2 Cardiovascular Disease The heart is the vas system’s most delicate and crucial organ. The body’s blood arteries assist the heart in pumping blood to each and every cell. The oxygen that the cells need to function is carried by the blood and transferred to the heart [2]. Cardiovascular disease or condition is the term used to describe when the heart and blood arteries are not functioning as they should. The first degree of heart illness that requires diagnosis is cardiovascular disease.

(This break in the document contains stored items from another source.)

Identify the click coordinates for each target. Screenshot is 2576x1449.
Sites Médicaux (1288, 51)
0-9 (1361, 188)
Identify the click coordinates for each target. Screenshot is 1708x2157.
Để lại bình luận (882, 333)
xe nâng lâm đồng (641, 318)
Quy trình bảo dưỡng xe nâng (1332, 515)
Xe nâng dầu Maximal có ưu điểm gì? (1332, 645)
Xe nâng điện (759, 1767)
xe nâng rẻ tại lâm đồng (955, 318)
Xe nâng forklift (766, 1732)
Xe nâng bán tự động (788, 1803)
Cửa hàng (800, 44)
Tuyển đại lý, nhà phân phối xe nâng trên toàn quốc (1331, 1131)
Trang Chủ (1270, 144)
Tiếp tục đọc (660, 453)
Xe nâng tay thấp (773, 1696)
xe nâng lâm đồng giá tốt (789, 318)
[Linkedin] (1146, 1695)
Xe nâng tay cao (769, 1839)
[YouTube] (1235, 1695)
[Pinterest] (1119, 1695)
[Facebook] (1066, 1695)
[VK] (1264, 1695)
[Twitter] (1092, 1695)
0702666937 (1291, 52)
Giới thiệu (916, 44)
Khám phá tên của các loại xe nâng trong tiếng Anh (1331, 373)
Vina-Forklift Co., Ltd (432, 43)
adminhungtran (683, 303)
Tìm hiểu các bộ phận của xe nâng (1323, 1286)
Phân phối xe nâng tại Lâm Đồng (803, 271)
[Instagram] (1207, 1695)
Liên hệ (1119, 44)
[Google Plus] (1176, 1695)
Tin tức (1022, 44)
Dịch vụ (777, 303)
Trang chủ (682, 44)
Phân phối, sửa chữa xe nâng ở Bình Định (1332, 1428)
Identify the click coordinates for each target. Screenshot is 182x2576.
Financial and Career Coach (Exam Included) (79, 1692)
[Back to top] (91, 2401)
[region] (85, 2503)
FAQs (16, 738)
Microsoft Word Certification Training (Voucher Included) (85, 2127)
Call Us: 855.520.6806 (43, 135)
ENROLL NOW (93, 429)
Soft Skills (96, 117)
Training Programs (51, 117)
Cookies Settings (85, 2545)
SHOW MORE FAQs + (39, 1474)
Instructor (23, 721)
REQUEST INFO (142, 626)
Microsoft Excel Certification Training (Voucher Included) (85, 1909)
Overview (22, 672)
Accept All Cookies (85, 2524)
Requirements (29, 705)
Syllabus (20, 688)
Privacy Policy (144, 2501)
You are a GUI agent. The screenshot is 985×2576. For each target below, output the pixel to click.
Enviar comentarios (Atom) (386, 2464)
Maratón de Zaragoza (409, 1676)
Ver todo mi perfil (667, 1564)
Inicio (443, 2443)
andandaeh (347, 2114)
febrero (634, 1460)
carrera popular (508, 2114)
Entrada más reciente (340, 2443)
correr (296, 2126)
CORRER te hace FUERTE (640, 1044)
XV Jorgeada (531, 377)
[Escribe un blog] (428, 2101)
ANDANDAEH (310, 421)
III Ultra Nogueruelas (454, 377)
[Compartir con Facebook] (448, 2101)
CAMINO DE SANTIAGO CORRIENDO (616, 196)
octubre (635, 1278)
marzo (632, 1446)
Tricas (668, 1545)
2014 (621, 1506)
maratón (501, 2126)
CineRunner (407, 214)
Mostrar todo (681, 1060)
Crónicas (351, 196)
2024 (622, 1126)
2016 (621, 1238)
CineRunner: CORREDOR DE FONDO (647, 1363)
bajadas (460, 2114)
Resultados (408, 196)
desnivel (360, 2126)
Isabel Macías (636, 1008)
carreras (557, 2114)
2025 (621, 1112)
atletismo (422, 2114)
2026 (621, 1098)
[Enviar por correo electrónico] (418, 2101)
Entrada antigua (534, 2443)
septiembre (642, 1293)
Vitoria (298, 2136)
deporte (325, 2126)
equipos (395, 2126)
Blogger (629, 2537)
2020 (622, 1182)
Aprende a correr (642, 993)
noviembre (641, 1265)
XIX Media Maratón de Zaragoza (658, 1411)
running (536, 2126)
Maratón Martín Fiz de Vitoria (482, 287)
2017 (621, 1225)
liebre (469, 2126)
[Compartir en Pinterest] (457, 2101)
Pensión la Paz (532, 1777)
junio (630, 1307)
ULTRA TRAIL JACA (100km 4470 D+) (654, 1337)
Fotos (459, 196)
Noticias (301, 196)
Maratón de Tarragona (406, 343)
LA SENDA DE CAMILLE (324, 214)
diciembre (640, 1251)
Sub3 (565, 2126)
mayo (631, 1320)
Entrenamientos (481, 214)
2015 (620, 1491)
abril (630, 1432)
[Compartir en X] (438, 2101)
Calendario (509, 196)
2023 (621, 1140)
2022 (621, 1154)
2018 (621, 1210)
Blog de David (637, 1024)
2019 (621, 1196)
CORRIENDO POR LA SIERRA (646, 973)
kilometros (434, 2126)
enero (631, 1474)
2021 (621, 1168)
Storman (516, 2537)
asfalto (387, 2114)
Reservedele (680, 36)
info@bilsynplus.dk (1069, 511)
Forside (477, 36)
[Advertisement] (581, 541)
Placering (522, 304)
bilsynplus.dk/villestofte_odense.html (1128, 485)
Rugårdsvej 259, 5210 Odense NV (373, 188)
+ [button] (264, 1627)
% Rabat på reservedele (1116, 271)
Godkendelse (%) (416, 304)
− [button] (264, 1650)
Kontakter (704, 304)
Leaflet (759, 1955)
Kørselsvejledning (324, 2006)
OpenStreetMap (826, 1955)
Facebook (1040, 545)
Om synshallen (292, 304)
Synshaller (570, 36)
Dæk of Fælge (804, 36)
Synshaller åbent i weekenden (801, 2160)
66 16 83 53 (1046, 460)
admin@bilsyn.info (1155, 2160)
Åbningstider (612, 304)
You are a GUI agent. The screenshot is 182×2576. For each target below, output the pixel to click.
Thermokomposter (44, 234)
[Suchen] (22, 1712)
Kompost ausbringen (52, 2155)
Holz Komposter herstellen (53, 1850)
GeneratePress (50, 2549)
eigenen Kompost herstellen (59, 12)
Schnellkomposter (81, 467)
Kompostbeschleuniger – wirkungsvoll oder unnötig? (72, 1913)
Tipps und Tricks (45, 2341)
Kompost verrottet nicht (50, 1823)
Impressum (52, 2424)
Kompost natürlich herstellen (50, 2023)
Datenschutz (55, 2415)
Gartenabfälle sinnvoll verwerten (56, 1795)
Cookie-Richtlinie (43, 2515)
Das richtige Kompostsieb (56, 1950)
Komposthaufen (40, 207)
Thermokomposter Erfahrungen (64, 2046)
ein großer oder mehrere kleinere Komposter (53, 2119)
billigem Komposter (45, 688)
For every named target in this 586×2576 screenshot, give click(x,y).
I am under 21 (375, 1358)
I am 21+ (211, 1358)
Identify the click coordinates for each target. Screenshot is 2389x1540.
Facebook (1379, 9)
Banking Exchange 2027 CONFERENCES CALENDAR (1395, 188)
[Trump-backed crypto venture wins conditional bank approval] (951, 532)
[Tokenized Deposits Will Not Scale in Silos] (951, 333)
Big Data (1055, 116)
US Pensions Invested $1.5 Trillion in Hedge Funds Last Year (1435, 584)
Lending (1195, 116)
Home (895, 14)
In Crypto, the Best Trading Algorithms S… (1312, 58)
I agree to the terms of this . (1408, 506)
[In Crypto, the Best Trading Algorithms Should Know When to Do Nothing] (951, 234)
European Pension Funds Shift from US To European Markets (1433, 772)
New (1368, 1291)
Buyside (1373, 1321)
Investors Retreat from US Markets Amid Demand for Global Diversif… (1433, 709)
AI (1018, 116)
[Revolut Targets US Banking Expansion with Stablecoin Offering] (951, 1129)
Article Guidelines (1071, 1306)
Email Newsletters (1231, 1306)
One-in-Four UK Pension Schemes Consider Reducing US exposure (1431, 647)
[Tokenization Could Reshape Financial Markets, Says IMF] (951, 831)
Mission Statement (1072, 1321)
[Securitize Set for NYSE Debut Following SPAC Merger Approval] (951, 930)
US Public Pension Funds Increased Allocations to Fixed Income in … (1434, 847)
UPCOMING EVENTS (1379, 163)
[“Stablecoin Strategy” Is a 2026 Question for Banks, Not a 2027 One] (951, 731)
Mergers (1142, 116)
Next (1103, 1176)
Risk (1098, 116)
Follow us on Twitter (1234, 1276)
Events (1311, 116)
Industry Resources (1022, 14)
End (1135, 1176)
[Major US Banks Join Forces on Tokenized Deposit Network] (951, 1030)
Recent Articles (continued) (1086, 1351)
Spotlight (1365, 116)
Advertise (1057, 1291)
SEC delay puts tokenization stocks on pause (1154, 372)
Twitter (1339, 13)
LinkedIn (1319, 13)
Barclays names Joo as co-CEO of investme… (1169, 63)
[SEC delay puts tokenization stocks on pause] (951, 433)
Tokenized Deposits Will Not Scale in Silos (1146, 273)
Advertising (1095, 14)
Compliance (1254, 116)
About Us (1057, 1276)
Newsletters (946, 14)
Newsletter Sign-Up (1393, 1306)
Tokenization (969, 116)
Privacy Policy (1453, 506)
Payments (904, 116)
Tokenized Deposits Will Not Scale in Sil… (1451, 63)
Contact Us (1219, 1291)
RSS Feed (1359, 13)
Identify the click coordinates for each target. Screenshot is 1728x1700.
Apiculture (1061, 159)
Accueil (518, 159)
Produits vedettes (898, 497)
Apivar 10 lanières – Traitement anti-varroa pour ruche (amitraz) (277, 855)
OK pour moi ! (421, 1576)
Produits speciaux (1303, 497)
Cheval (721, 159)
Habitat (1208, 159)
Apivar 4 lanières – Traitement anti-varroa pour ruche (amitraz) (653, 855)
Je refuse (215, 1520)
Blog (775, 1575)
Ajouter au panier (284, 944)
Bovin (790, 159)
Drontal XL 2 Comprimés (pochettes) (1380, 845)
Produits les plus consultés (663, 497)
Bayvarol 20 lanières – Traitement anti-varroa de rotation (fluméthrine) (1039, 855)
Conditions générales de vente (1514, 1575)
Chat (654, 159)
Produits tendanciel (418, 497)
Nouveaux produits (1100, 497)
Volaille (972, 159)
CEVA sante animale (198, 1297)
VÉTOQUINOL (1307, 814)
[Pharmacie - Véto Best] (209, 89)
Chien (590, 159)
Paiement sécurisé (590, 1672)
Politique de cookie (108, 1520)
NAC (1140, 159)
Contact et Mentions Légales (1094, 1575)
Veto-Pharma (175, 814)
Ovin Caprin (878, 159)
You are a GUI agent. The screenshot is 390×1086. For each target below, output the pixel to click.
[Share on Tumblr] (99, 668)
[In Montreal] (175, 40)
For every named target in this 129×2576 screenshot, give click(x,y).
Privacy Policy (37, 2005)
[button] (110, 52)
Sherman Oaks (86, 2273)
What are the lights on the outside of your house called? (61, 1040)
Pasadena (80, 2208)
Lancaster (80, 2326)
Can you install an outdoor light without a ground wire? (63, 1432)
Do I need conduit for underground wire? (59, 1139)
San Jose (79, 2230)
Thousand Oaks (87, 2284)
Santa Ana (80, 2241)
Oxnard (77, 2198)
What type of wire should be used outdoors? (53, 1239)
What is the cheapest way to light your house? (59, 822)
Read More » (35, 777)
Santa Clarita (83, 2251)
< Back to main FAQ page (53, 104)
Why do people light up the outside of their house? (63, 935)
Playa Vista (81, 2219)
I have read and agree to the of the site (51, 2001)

M. Bhatt (B) · M. Patel · A. K. Sharma · R. Vyas · V. K. Maurya Geetanjali Institute of Technical Studies, Udaipur, Rajasthan, India e-mail: [email protected] V. K. Maurya e-mail: [email protected] © The Author(s), under exclusive license to Springer Nature Singapore Pte Ltd. 2023 V. Devedzic et al. (eds.), Proceedings of the International Conference on Intelligent Computing, Communication and Information Security, Algorithms for Intelligent Systems, https://doi.org/10.1007/978-981-99-1373-2_36
457
458
M. Bhatt et al.
3 Arrhythmia Everybody’s heart beats at the same rate. But occasionally, irregular heartbeats are observed, such as those caused by the heart beating too quickly (scientifically referred to as tachycardia), too early (scientifically referred to as premature contraction), too slowly (scientifically referred to as bradycardia), or too irregularly (scientifically referred to as fibrillation), and this type of disease is referred to as arrhythmia [3]. Due to the electrical impulses to the heart’s lack of coordination, there is a significant rate of variation in heartbeats, which causes this heart rhythm issue. This type of sickness, which causes our hearts to flutter or race, is typically innocuous.
3.1 Signs and Symptoms of Arrhythmia Patients may or may not exhibit arrhythmia symptoms. Some people might simply be missing it altogether [4]. A basic physical examination or ECG recording by a physician may reveal any sign or symptom of arrhythmia (that is either the patient feels some symptoms like abnormal heartbeat or doctor detect a sign or the symptom related to heart disease).
3.2 Causes of Arrhythmia There ought to be an exact and unmistakable pathway for the electrical motivations that train the heart to contract. Any aggravation to these driving forces will be the explanation of arrhythmia [5]. We as a whole realize that the engineering human heart involves four chambers—the chambers on every portion of the heart structure two bordering siphons, with the chamber (upper chamber) and the ventricle (lower chamber). When talking about the heartbeat, during each heartbeat, the relaxed ventricles are filled with blood when smaller and less muscular atria contract [6]. The electrical signals are passes by the small cells present in right atrium (the sinus node) which jointly causes the contraction in right and left atria reason behind reduction. Then, the center of the heart called the atria-ventricular node receives this electrical impulses and after this these impulses move to the ventricles and causing them to pump blood by contractions a serious problem (Table 1).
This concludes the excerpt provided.